● **WHAT IS REQUIRED**
Among the lines of data below, reproduce only those from the one with "Login (715, 28)" through the one with "Instagram (237, 1194)", exactly as they stand, both ends included.

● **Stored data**
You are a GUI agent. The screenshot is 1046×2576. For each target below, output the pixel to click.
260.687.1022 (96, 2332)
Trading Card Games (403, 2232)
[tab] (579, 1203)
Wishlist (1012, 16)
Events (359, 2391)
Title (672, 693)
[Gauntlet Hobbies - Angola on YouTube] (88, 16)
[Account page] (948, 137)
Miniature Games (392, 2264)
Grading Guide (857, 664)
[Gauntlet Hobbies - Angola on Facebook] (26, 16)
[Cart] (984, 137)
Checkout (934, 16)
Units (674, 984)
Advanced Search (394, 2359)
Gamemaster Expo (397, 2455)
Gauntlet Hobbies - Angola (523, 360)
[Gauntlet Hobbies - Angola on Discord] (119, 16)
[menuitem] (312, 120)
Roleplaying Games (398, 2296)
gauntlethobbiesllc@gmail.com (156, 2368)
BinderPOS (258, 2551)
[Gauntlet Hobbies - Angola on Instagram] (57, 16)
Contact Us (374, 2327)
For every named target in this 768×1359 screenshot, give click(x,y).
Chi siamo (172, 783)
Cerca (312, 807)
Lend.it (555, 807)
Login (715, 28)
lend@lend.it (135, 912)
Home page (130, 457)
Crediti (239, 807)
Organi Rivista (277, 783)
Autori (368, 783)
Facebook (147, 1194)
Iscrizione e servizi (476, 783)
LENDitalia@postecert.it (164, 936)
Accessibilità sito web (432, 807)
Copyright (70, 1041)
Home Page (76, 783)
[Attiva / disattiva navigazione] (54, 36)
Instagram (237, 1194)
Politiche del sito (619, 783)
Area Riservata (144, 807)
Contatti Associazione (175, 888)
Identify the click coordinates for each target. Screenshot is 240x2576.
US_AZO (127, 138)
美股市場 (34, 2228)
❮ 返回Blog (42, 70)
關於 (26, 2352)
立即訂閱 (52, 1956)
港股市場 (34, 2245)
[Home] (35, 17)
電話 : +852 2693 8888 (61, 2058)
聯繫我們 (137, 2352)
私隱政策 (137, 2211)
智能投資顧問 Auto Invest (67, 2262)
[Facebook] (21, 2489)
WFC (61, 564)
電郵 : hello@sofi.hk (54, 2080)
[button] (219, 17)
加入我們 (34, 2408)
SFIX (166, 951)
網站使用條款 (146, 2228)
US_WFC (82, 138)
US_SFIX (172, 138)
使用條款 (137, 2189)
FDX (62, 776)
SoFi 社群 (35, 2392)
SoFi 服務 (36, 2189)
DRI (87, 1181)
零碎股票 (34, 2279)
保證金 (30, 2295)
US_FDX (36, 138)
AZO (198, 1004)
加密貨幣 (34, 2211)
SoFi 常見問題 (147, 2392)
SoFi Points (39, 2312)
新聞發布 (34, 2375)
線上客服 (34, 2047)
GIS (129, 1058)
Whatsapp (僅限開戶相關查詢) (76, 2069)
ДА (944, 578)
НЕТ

● **EXERCISE RESULT**
Login (715, 28)
lend@lend.it (135, 912)
Home page (130, 457)
Crediti (239, 807)
Organi Rivista (277, 783)
Autori (368, 783)
Facebook (147, 1194)
Iscrizione e servizi (476, 783)
LENDitalia@postecert.it (164, 936)
Accessibilità sito web (432, 807)
Copyright (70, 1041)
Home Page (76, 783)
[Attiva / disattiva navigazione] (54, 36)
Instagram (237, 1194)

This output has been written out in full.